Mohn G R, Kerklaan P R, ten Bokkum-Coenradi W P, ten Hulscher T E
Mutat Res. 1983 Aug;113(5):403-15. doi: 10.1016/0165-1161(83)90230-3.
The feasibility of performing tests for repairable DNA damage in animal assay procedures was investigated by using repair-proficient and repair-deficient derivatives of E. coli K12 strain 343/113, including mutations in the uvrB, recA, polA and dam genes. To avoid variations in the relative recovery of viable cells from different samples, the strains were further marked with auxotrophic growth requirements, so that mixtures could be treated and the survival of each strain determined individually on media containing the corresponding growth factors. Spot tests were performed with the various strains to re-assess the necessity of using a combination of repair deficiencies, when genotoxic agents of differing mode of action are to be detected. Liquid suspension tests on mixtures of the different strains, furthermore, confirmed that the survival of the individual strains can be determined separately on selective media after treatment with methyl methanesulfonate (MMS) and methyl nitrosourea (MNU). These tests were also used to demonstrate that dimethyl nitrosamine (DMNA) is activated by Aroclor-1254-induced rat-liver S9 fractions to genotoxic products, as measured by the low survival of a recA derivative compared with the repair-proficient wild-type strain. Intrasanguineous host-mediated assays using the present derivatives of E. coli K12/343/113 showed that the various strains, injected simultaneously into mice, could be recovered in amounts sufficient for the individual determination of the relative survival in liver, spleen, lungs, kidneys, pancreas and the blood stream of the host animals. Using a mixture of the repair-proficient parent and the recA derivative inoculated into mice that were subsequently treated with MMS, NMU or DMNA, we found that these chemicals induce a larger decrease in survival in the recA strain as compared with the wild-type in cells recovered from the liver and the spleen. The order of genotoxic potency so determined was DMNA greater than MNU greater than MMS; this is similar to the ranking of the carcinogenicity of these compounds in rodents and probably also reflects the various degrees of DNA alkylation in cells of the livers of the treated animals. The general usefulness of the host-mediated differential DNA repair assay for detecting genotoxic factors in various organs of animals remains to be assessed by using chemical mutagens of different modes of action.

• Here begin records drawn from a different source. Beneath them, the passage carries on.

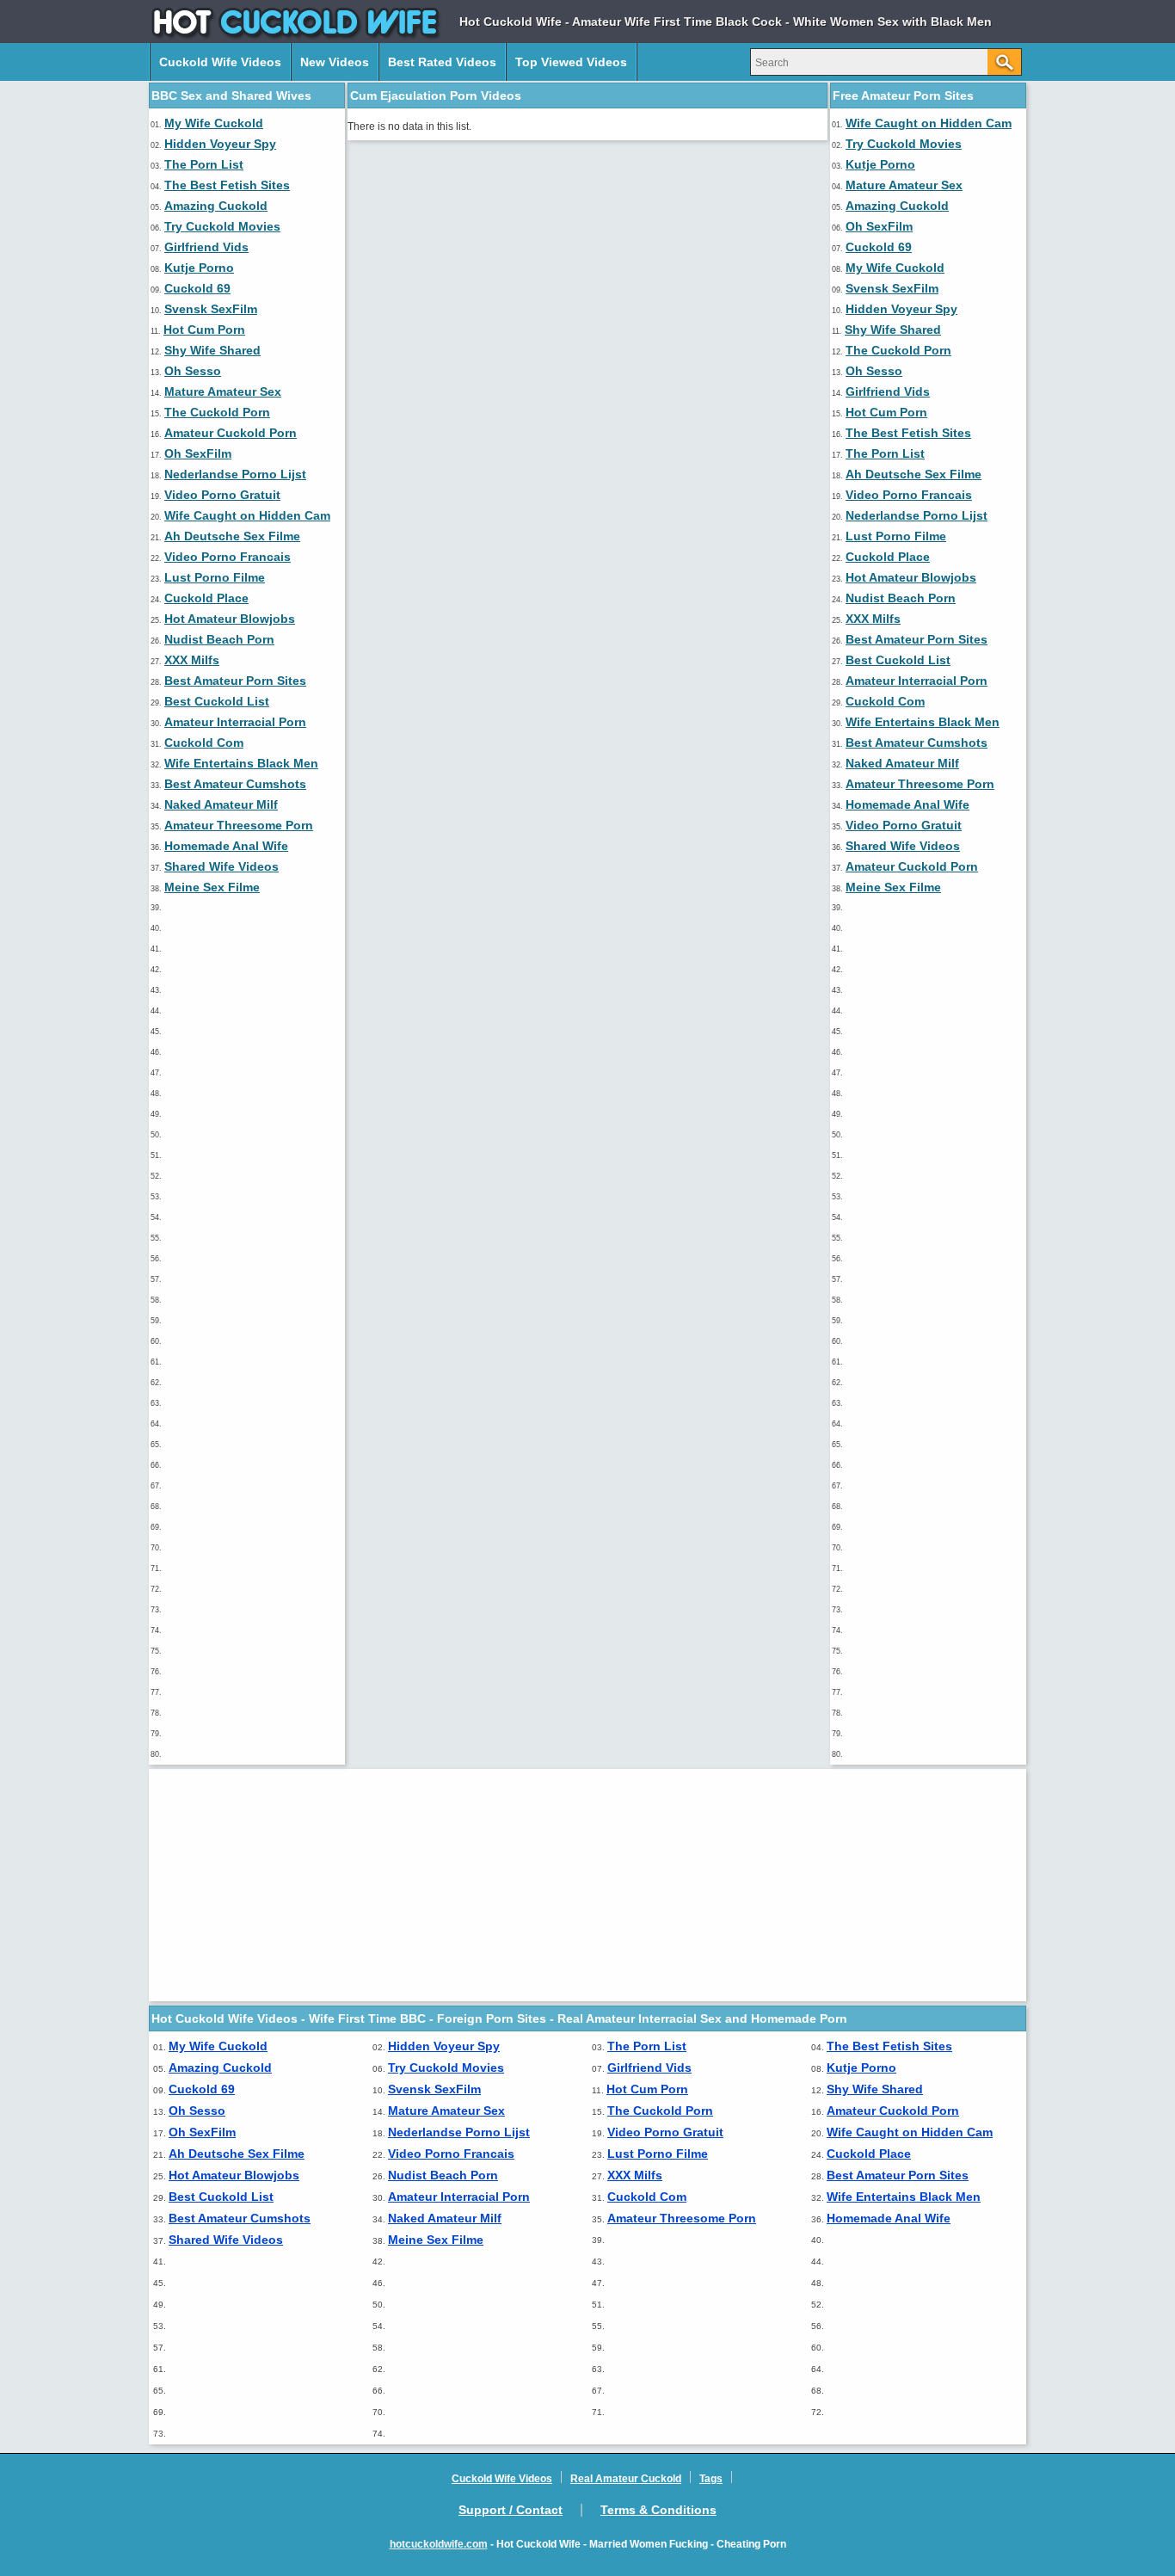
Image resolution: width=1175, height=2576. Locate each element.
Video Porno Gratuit (222, 495)
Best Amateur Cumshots (235, 784)
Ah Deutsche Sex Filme (232, 536)
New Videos (334, 62)
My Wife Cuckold (213, 123)
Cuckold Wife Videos (220, 62)
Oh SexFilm (197, 453)
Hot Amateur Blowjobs (229, 619)
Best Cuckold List (216, 701)
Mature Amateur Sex (222, 391)
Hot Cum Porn (204, 329)
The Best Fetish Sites (227, 185)
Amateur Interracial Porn (235, 722)
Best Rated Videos (442, 62)
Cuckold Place (206, 598)
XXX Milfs (191, 660)
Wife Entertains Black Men (241, 763)
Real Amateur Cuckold (625, 2479)
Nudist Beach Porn (219, 639)
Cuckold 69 (197, 288)
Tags (711, 2479)
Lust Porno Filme (214, 577)
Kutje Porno (199, 267)
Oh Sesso (192, 371)
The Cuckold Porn (217, 412)
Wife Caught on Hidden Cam (247, 515)
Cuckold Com (203, 742)
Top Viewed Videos (571, 62)
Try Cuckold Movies (222, 226)
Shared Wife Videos (221, 866)
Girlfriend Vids (206, 247)
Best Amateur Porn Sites (235, 680)
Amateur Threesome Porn (238, 825)
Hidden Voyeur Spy (220, 144)
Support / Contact (510, 2510)
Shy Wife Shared (212, 350)
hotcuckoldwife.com (439, 2544)
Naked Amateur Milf (221, 804)
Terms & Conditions (658, 2510)
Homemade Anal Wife (226, 846)
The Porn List (203, 164)
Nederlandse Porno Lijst (235, 474)
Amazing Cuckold (216, 206)
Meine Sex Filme (212, 887)
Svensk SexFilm (210, 309)
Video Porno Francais (227, 557)
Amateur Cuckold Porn (230, 433)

利用大肠杆菌K12菌株343/113的修复 proficient和修复 deficient衍生物,包括uvrB、recA、polA和dam基因的突变,研究了在动物试验程序中进行可修复DNA损伤测试的可行性。为避免不同样品中活细胞相对回收率的差异,这些菌株进一步标记了营养缺陷型生长需求,以便处理混合物,并在含有相应生长因子的培养基上单独测定每个菌株的存活率。对各种菌株进行斑点试验,以重新评估在检测不同作用方式的遗传毒性剂时使用修复缺陷组合的必要性。此外,对不同菌株混合物进行的液体悬浮试验证实,在用甲磺酸甲酯(MMS)和甲基亚硝基脲(MNU)处理后,可以在选择性培养基上分别测定各个菌株的存活率。这些试验还用于证明,通过与修复 proficient的野生型菌株相比recA衍生物的低存活率来衡量,二甲基亚硝胺(DMNA)被Aroclor - 1254诱导的大鼠肝脏S9组分激活为遗传毒性产物。使用大肠杆菌K12/343/113的当前衍生物进行的体内宿主介导试验表明,可以同时注射到小鼠体内的各种菌株,能够以足够的数量回收,用于单独测定宿主动物肝脏、脾脏、肺、肾、胰腺和血流中的相对存活率。使用接种到小鼠体内的修复 proficient亲本和recA衍生物的混合物,随后用MMS、NMU或DMNA处理,我们发现与从肝脏和脾脏回收的细胞中的野生型相比,这些化学物质在recA菌株中诱导的存活率下降更大。如此确定的遗传毒性效力顺序为DMNA大于MNU大于MMS;这与这些化合物在啮齿动物中的致癌性排名相似,可能也反映了处理动物肝脏细胞中DNA烷基化的不同程度。宿主介导的差异DNA修复试验在检测动物各个器官中的遗传毒性因子方面的一般实用性,仍有待通过使用不同作用方式的化学诱变剂来评估。